Scott Wilk, a state senator who lives a mile away from the school, and was stuck on lockdown in the morning, said he was still processing the news. His children previously attended Saugus high, and he learned this morning that a friend’s daughter was shot, but is expected to survive.

“It is just indescribable. This has got to stop,” he said, noting that it felt as if the Thousand Oaks mass shooting, which killed 12 in the region last year, was quickly forgotten: “It seemed like that was a one-day story, and it was gone. We have become so desensitized to this, like it’s the new normal. It can’t be the new normal.”

Wilk said he wanted to see stronger investments in mental health resources for youth: “Our most precious resources are our children.” He noted that when he recently visited a fourth grade class, one of the students talked to him about wanting better security.

Condolences poured in from across the country, with many Democratic lawmakers pointing at the tragedy to once again argue US lawmakers should pass stricter gun control legislation.

The California senator and presidential candidate Kamala Harris said she was heartbroken and was praying for Santa Clarita. “Our children and communities are being terrorized. We can’t accept this,” she said.

“Another sad example of a school shooting & why students across the country live in fear of gun violence,” wrote the Minnesota senator Amy Klobuchar, also a presidential hopeful.

“I’m heartsick for the victims of this horrifying shooting and their families,” said the Massachusetts senator and presidential candidate Elizabeth Warren.

Back at the reunification center, Kris Hough, a field representative in Wilk’s office who had showed up to help, said she wanted more than “thoughts and prayers”.

“I don’t want to say ‘thoughts and prayers’ or any of that, because that’s not what we need,” she said. “We need this to stop. How many more of these do we have to see before it stops?”

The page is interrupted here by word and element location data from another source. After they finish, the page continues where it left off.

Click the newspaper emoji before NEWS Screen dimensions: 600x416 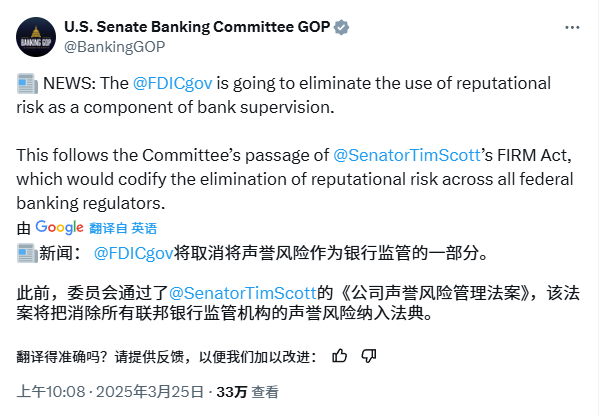click(27, 84)
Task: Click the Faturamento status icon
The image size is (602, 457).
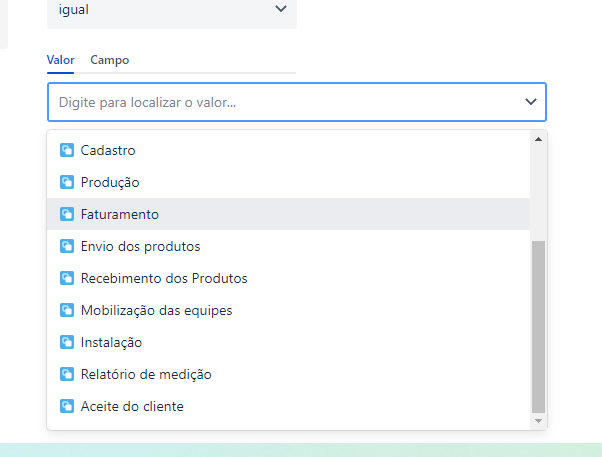Action: [x=67, y=214]
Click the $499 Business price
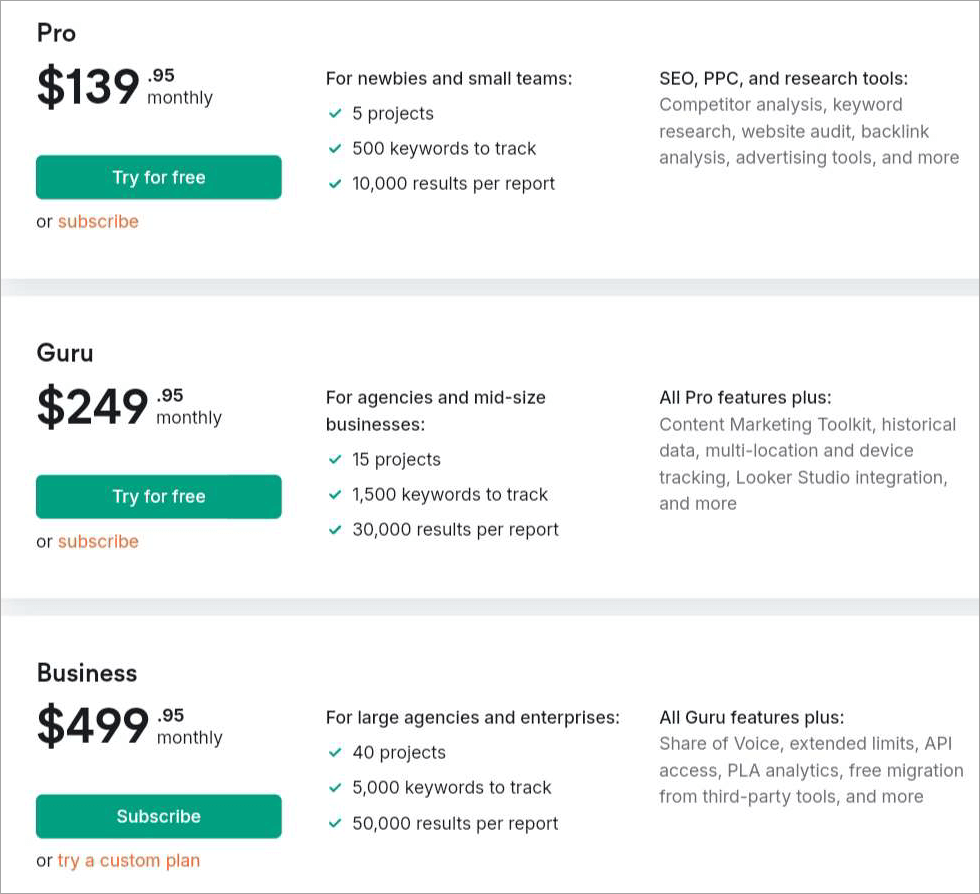Screen dimensions: 980x894 93,726
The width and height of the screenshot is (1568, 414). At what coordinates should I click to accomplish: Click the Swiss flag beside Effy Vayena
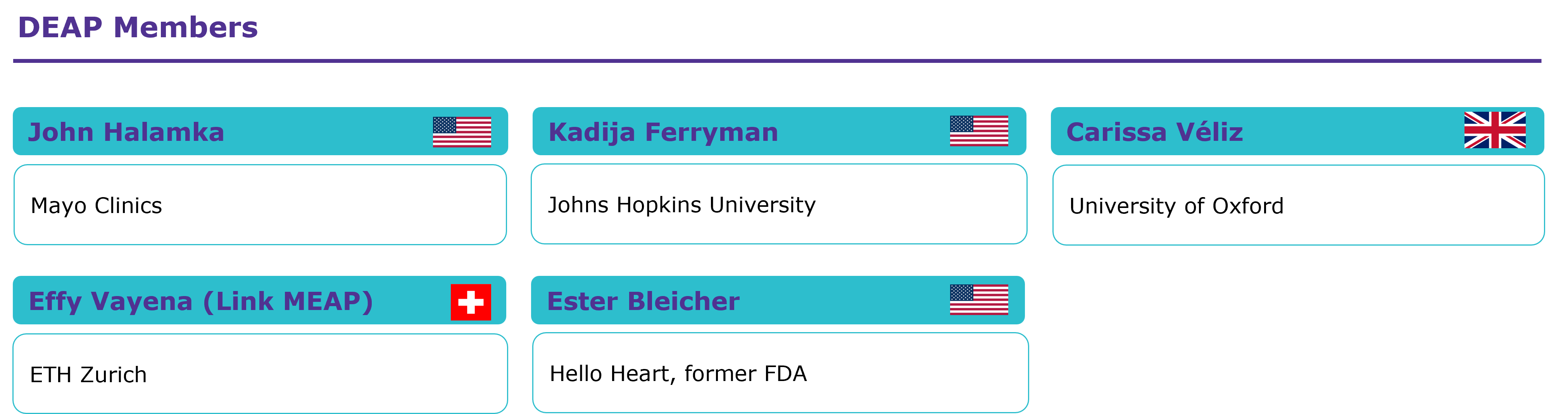pyautogui.click(x=471, y=302)
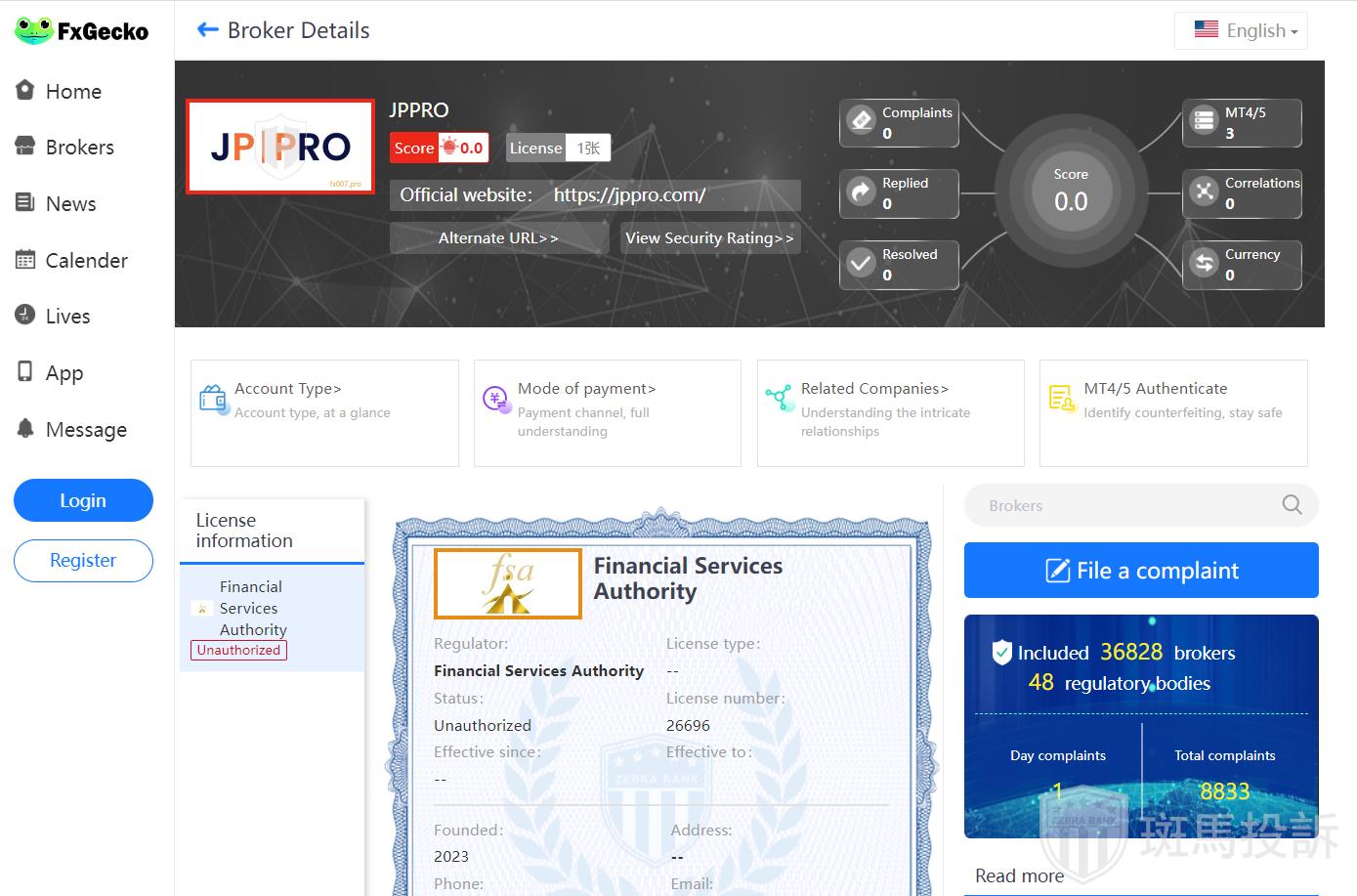This screenshot has height=896, width=1357.
Task: Click the FxGecko frog logo
Action: pos(33,31)
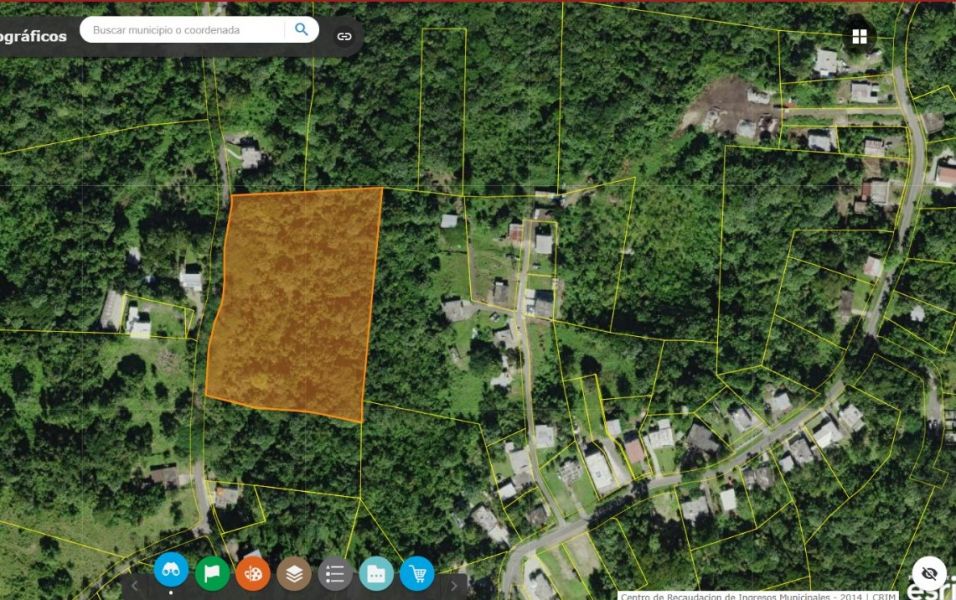Click the share link icon
The height and width of the screenshot is (600, 956).
pyautogui.click(x=344, y=36)
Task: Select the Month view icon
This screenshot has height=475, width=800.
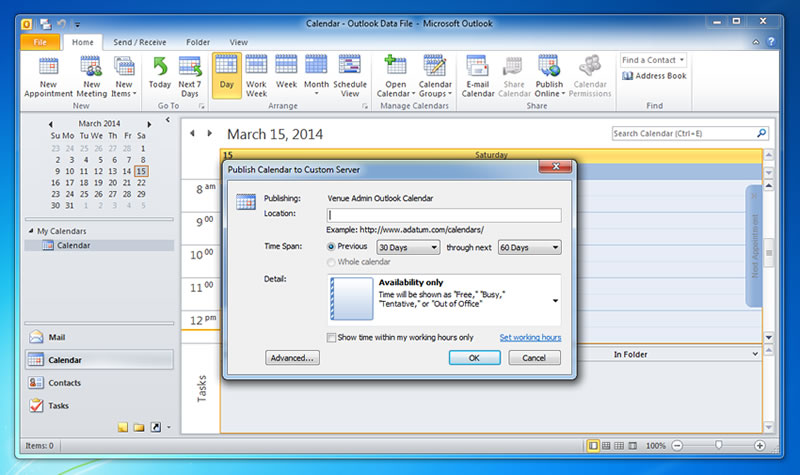Action: coord(316,68)
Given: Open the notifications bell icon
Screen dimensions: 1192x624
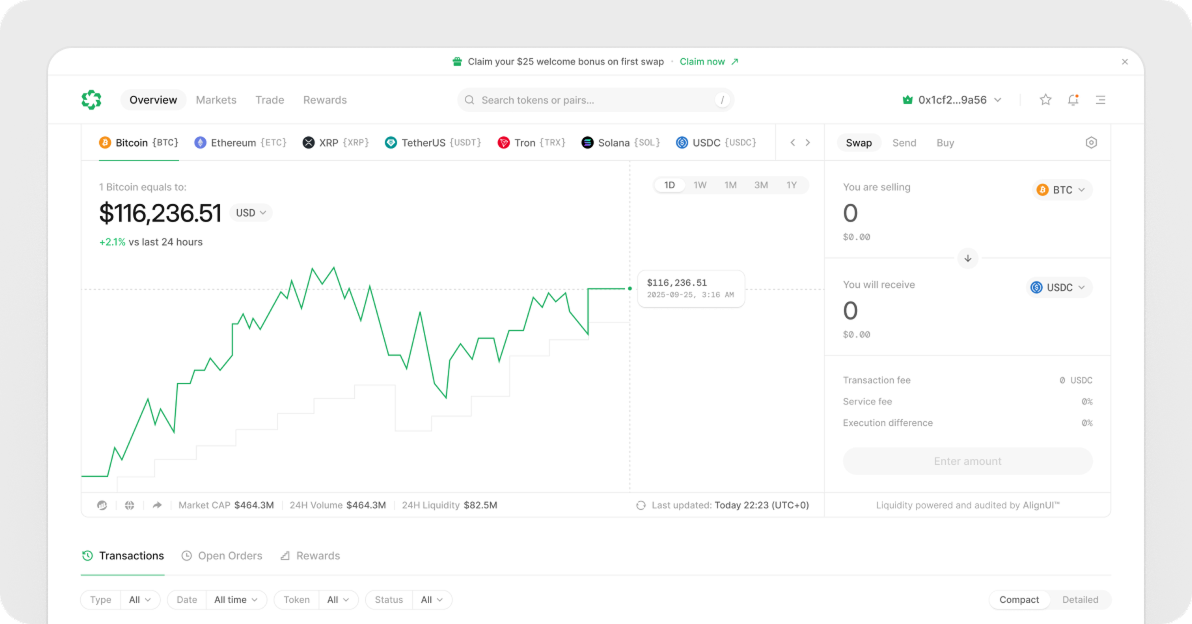Looking at the screenshot, I should [x=1073, y=100].
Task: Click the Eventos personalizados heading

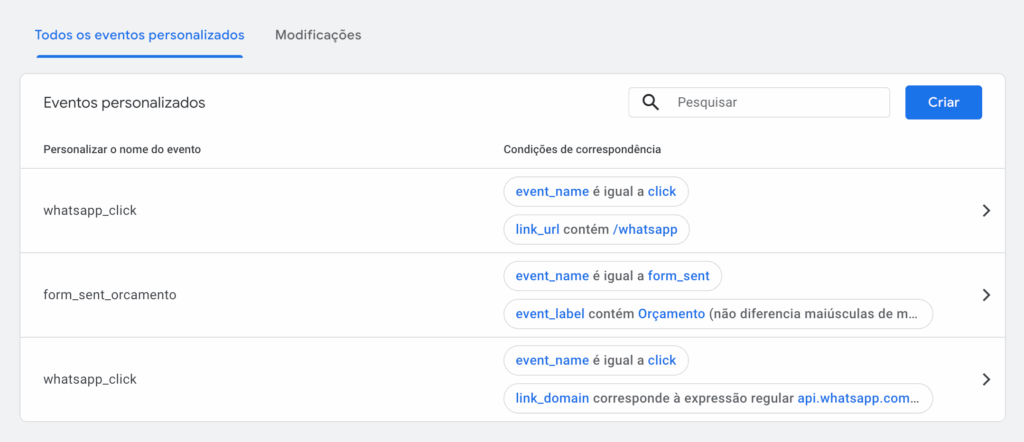Action: [x=124, y=102]
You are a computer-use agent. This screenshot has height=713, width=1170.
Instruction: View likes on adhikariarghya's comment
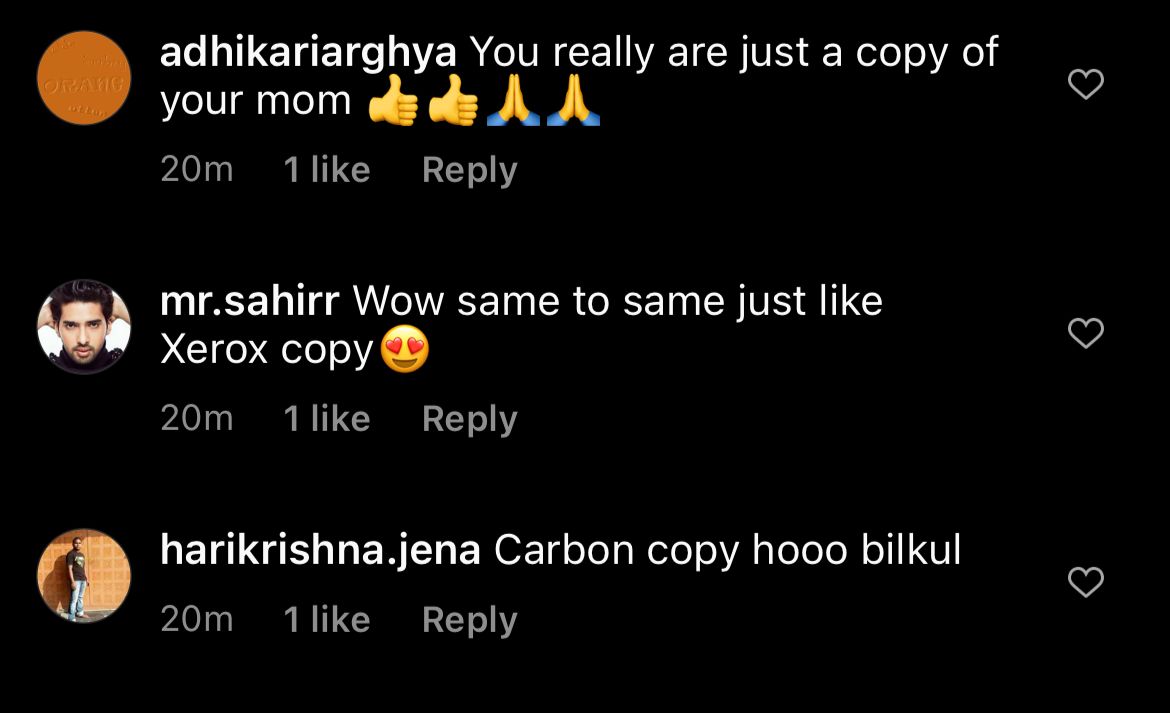tap(326, 170)
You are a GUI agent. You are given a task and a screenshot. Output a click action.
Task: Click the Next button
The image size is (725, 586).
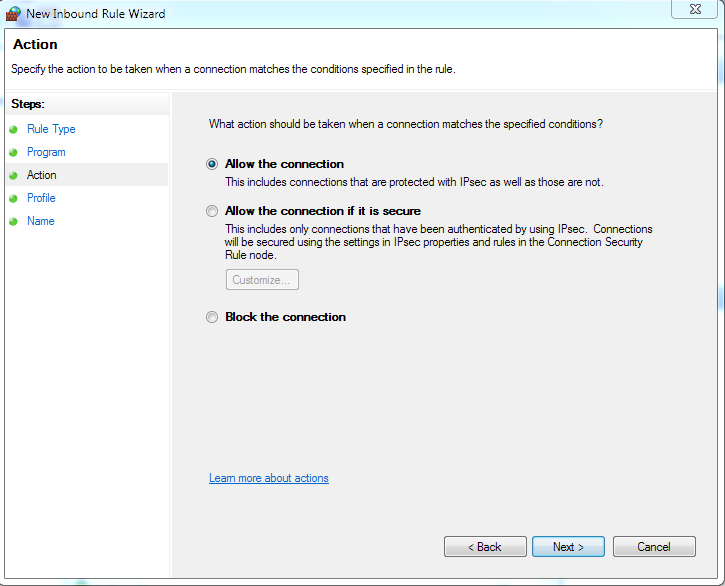(568, 547)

Hough noted that it was such a small community that many law enforcement officials tasked with responding to the tragedy have loved ones at the school: “We all think every time one of these things happen that it’s not going to happen in my safe little bubble here. It’s scary to know it can happen to you just as easy as anyone else.”

She added, “We have all sat in front of our TVs watching in horror as these things happen. Now it’s our turn.”